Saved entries
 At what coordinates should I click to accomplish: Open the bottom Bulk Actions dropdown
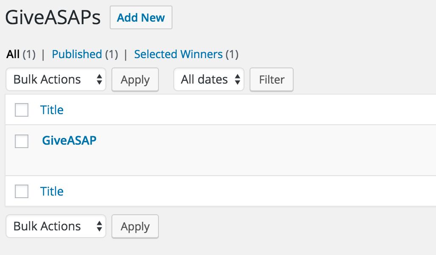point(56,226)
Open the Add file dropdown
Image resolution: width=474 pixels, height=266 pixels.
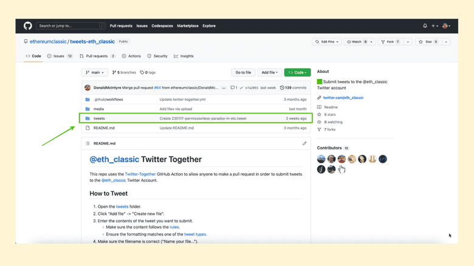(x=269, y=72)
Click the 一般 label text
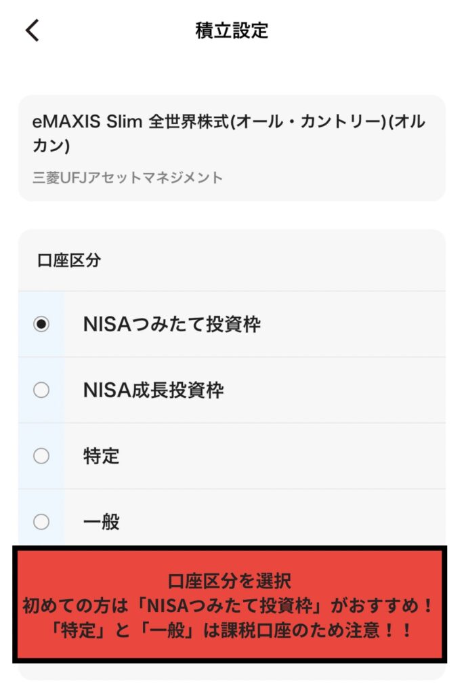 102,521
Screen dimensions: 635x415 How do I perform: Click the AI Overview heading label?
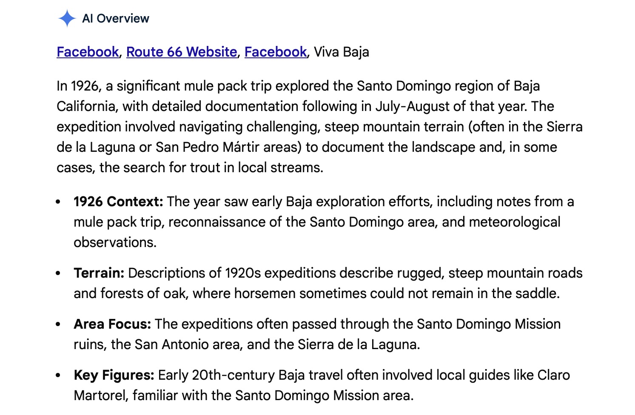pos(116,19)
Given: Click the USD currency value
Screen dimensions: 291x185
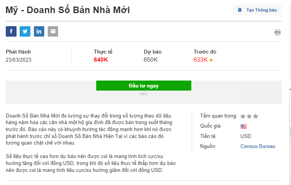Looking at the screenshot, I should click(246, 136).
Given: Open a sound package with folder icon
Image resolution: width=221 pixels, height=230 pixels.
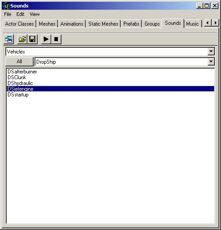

WHAT IS NEEDED
State how many lines of the records above hold the word "Given", adding nothing beyond the number.

RESULT OF THIS EXERCISE
2